Pubblicato da fidest su venerdì, 5 agosto 2011

Il governo della Somalia è stato distrutto nel 2006 da un’invasione appoggiata dagli Stati Uniti per paura dell’estremismo islamico. Ma questa tattica si è rivelata controproducente. Da allora molti gruppi simili ad Al-Shabaab hanno preso il potere e terrorizzato la Somalia, e la comunità internazionale ha sostenuto un governo corrotto che controlla solo alcune parti della capitale.

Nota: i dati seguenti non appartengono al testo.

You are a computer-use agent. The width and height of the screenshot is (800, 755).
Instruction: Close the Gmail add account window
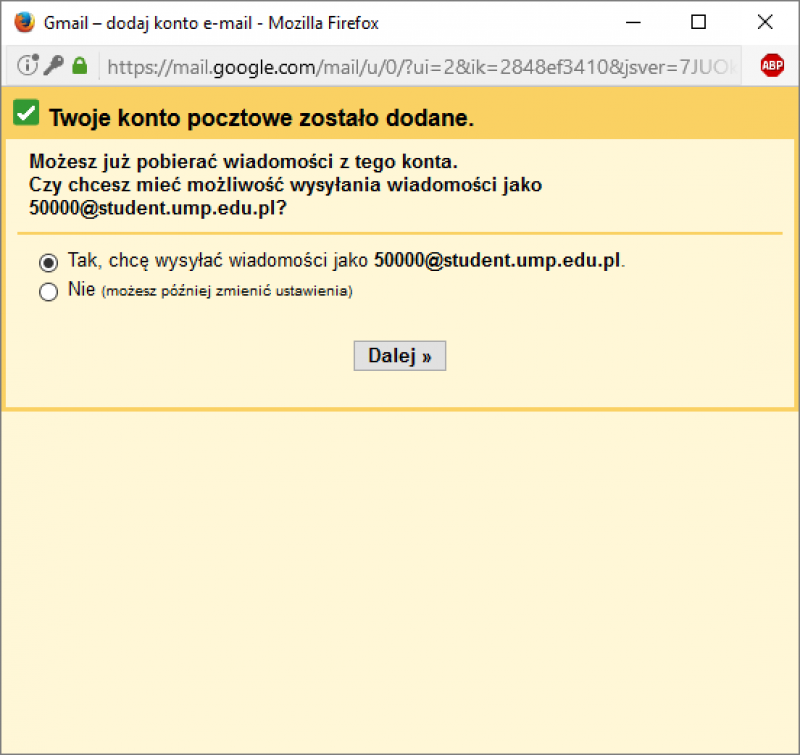765,22
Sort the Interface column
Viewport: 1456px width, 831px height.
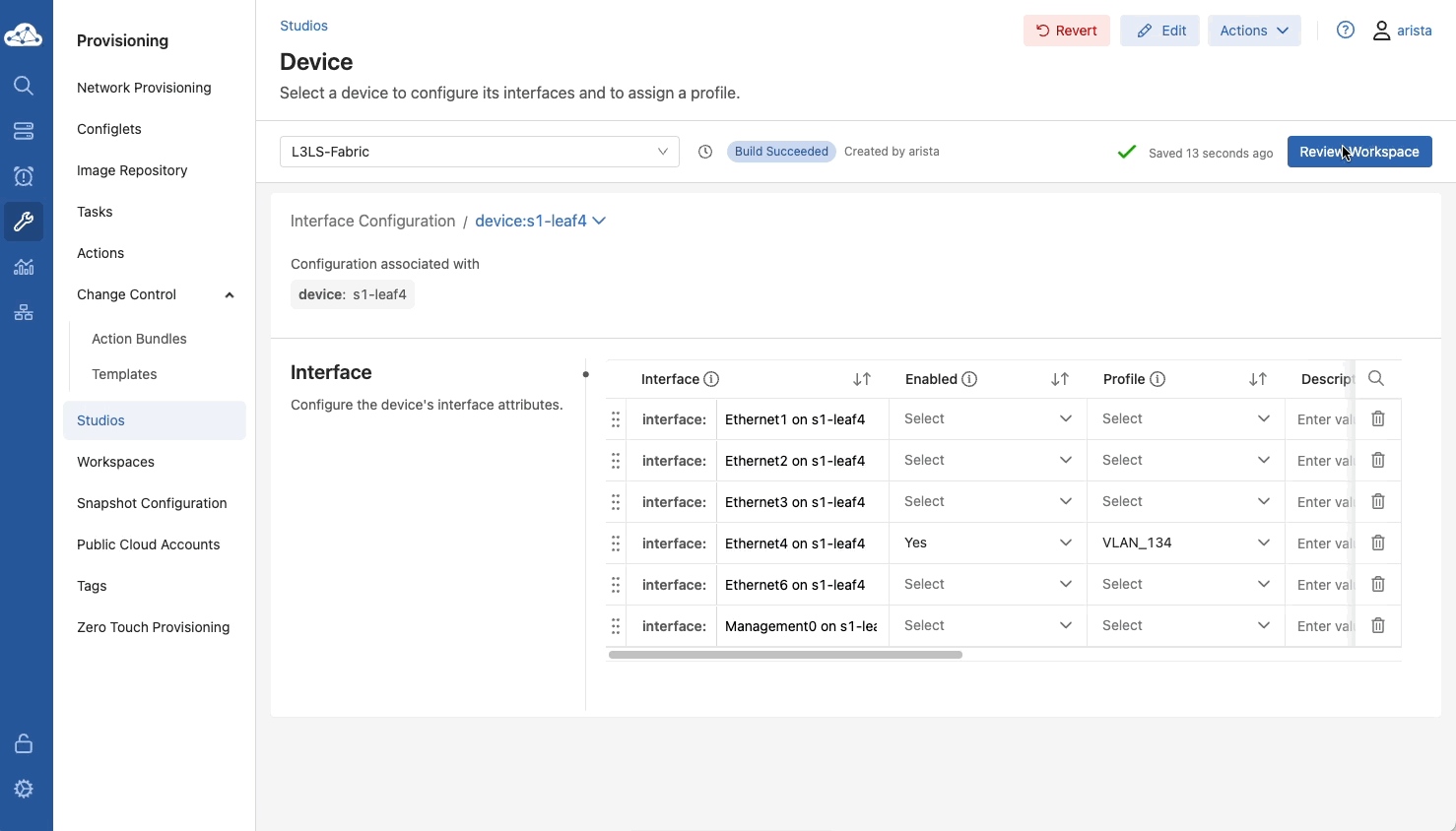coord(862,379)
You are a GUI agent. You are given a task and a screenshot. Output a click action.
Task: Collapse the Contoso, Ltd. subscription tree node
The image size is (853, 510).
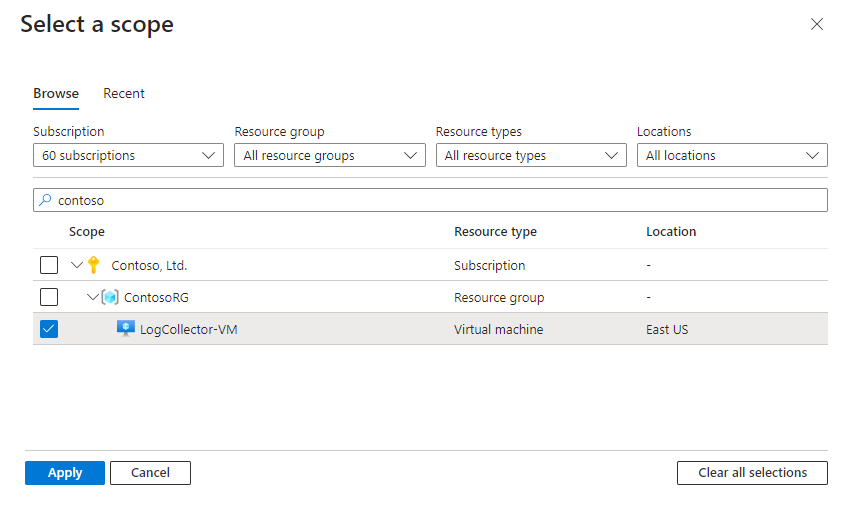click(77, 266)
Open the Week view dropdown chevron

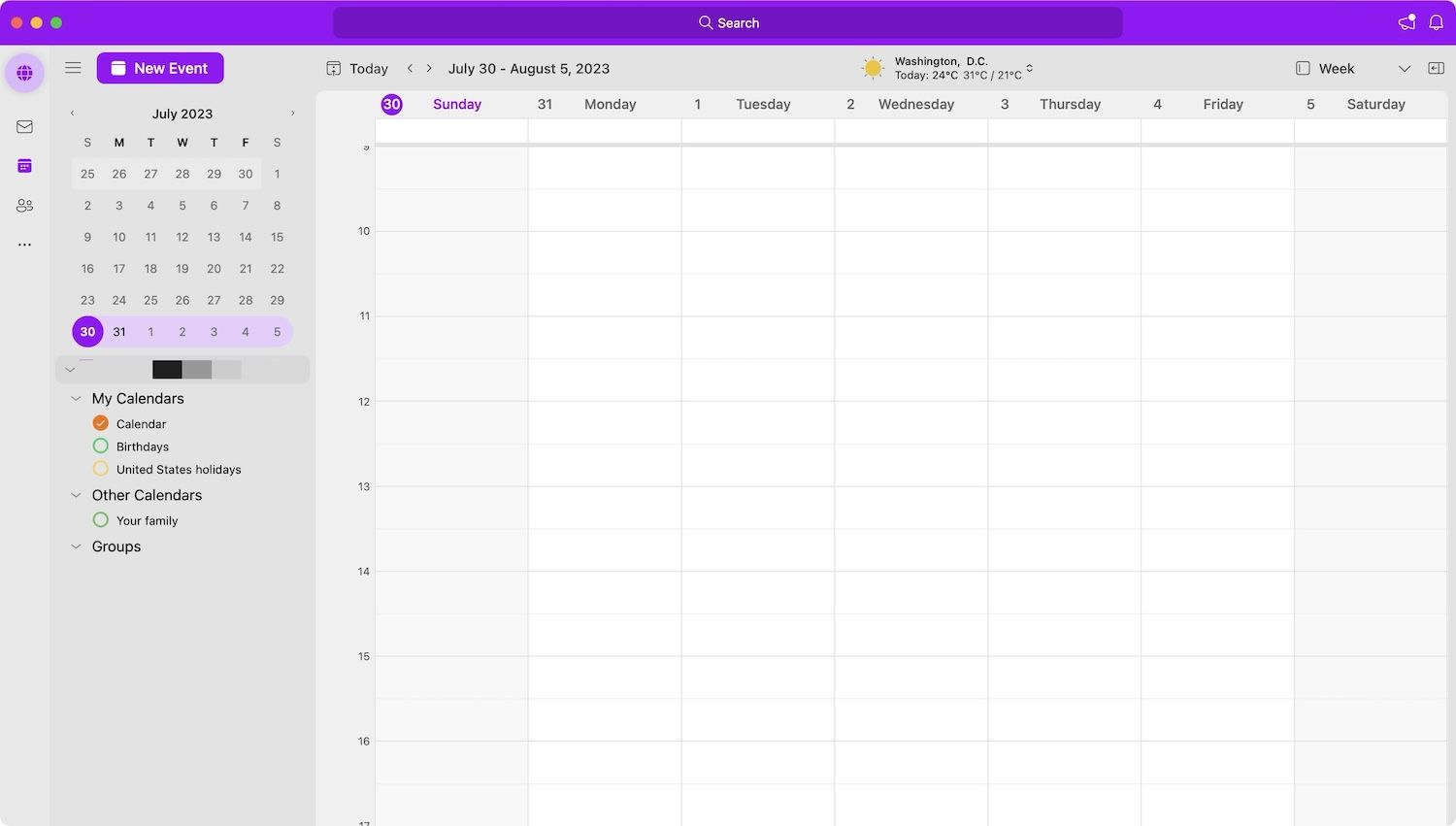click(1404, 69)
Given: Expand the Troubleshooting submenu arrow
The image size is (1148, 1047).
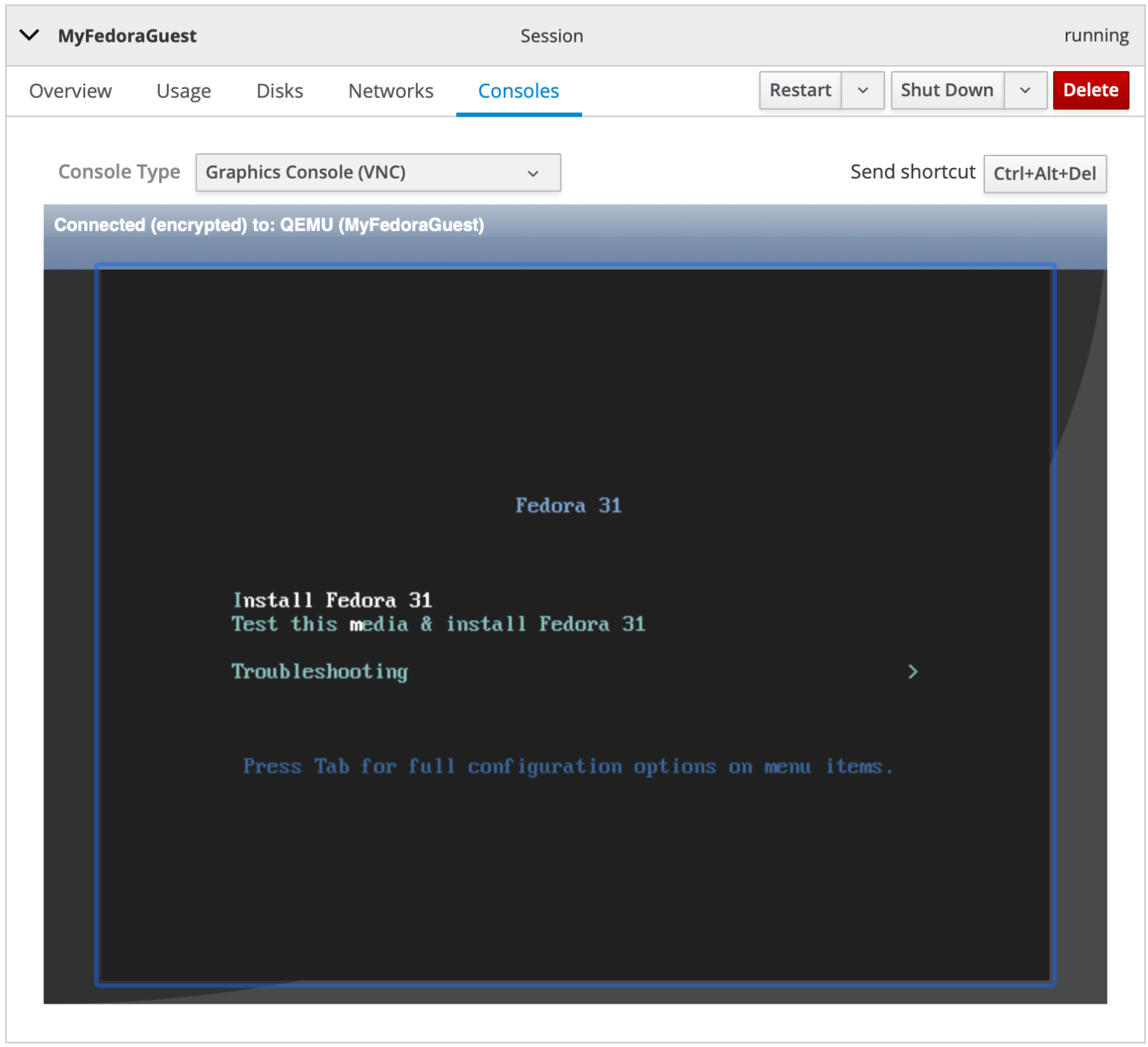Looking at the screenshot, I should pyautogui.click(x=913, y=672).
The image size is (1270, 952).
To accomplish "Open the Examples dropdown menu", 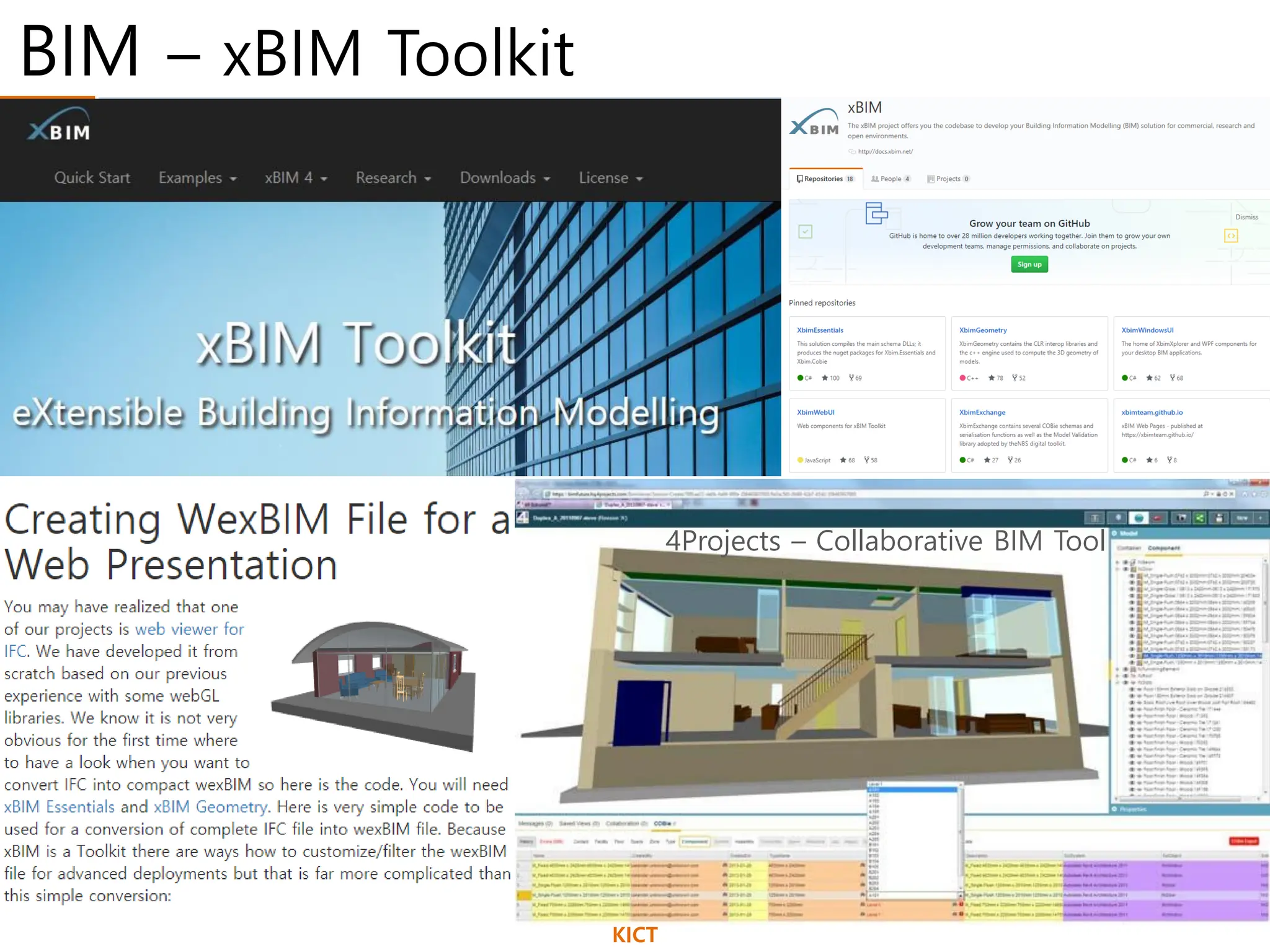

Le politiche di isolamento, invasione e pressione della guerra al terrore non sono servite ad alcunché, e ora migliaia di somali stanno morendo ogni giorno. E’ arrivato il momento di avviare un nuovo approccio. Gli Stati Uniti si sono già fatti avanti per rispondere alla crisi, allentando le leggi anti-terrorismo che bloccavano gli aiuti alla popolazione somala nella regione di Al-Shabaab. Nel frattempo sembrano esserci numerose incrinature fra i gruppi di miliziani e alcuni leader vogliono far entrare gli aiuti. Ma questo non è abbastanza per rompere il muro che circonda le vittime della carestia. Soltanto una diplomazia internazionale coraggiosa potrà coinvolgere tutte le parti e garantire che gli aiuti raggiungano in sicurezza le centinaia di migliaia di famiglie disperate. Una delle fonti di reddito principali di Al-Shabaab viene dal taglio degli alberi d’acacia per la produzione di carbone, che viene poi esportato illegalmente agli Emirati Arabi e agli altri Stati del Golfo. Questi paesi potrebbero fare leva sui loro legami economici con Al-Shabaab per giocare un ruolo diplomatico cruciale e garantire l’accesso umanitario alle aree devastate dalla carestia. E’ urgente che la Somalia intraprenda un nuovo percorso: appelliamoci al Consiglio di Sicurezza dell’Onu per sostenere gli Stati del Golfo a guidare il processo di mediazione per garantire che i somali che oggi stanno morendo sotto i miliziani di Al-Shabaab possano accedere al cibo e alle cure sanitarie per se stessi e per i loro figli affamati.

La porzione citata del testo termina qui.